Ai lavori, con inizio alle ore 10 e introdotti dal Presidente FUB Alessandro Luciano e dal presidente della Fondazione Marconi Gabriele Falciasecca, e dopo le esposizioni di Claudio Roveda, Direttore generale della Fondazione COTEC, e di Mario Frullone, Direttore delle ricerche FUB, prenderanno parte personalità istituzionali quali il Segretario generale dell’AGCOM Roberto Viola, il Presidente della Commissione trasporti, poste e telecomunicazioni On. Mario Valducci, l’onorevole Paolo Gentiloni nonché esponenti del mondo delle università e delle imprese che dibatteranno il problema in una tavola rotonda moderata da Giovanni Caprara del Corriere della Sera. Le conclusioni sono affidate al Sottosegretario del Ministero dello sviluppo economico Massimo Vari.

Il convegno è anche l’occasione giusta per fare il punto su un tema più che mai attuale, quello dell’Agenda Digitale. Mentre Neelie Kroes, vicepresidente della Commissione Europea e responsabile per l’Agenda Digitale, dichiara che entro il 2015 la necessità di competenze, il talent shortage, in Europa sarà circa di 700 mila professionisti, in Italia c’è l’urgente bisogno di cogliere le opportunità di crescita rappresentate dall’attuazione di una strategia digitale, e tale strategia può concretizzarsi solo investendo nella ricerca, principale spinta all’innovazione. Senza ricerca non c’è un futuro per l’Agenda Digitale italiana, che deve essere elemento fondamentale per una nuova cultura dell’innovazione nel nostro Paese e per rispettare gli obiettivi europei del 2013 e del 2020.

Un primo dato che emerge dallo studio FUB – COTEC è che in Italia non sembra esserci un problema reale di skill shortage riferito ai laureati in ingegneria: addirittura le aziende intervistate non hanno particolari difficoltà a reperire giovani ingegneri, dichiarandosi soddisfatte dei laureati assunti, a testimonianza del buon grado di funzionamento degli atenei italiani in tali materie. I risultati sottolineano piuttosto un altro aspetto:  la frequente incapacità manageriale di utilizzare al meglio tecnologie IT, servizi di telecomunicazioni e personale altamente formato in relazione al proprio business.

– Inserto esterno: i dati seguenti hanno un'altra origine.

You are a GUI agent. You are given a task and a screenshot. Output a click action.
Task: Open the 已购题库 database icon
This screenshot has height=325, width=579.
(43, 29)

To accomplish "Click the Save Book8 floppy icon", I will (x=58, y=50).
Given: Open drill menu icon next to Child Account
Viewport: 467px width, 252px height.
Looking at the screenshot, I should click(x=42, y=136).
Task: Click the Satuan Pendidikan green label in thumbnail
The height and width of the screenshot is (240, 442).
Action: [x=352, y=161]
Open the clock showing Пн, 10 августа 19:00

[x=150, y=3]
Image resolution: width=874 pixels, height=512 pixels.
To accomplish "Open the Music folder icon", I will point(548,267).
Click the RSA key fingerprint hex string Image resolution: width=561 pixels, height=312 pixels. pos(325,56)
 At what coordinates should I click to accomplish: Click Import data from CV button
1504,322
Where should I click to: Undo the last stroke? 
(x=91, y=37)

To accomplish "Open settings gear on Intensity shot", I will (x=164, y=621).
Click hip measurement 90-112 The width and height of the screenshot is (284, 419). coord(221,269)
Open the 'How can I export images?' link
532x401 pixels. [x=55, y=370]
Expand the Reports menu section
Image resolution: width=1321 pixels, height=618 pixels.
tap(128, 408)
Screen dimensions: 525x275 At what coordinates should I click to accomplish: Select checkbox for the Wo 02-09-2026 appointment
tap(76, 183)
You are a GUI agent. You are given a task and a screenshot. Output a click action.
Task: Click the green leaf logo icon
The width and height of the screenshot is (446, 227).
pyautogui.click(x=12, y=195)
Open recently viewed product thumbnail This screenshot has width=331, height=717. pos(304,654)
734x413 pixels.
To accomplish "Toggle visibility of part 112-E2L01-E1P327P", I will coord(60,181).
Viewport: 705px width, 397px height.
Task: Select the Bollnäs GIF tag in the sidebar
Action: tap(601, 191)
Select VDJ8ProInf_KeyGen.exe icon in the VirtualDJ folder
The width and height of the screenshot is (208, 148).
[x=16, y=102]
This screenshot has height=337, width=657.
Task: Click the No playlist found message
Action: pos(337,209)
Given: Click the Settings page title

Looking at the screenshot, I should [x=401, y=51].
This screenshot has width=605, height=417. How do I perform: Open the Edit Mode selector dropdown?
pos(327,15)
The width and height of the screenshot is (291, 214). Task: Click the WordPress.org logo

Problema parallelo è quello della formazione di competenze ICT che siano in grado di integrarsi con il nostro modello di specializzazione: il sistema della ricerca, pubblica o privata che sia, risulta frammentato e buona parte dei ricercatori è impegnata in realtà che hanno poco a che vedere con il sistema produttivo italiano; di conseguenza, le imprese hanno difficoltà reali ad utilizzarne i risultati.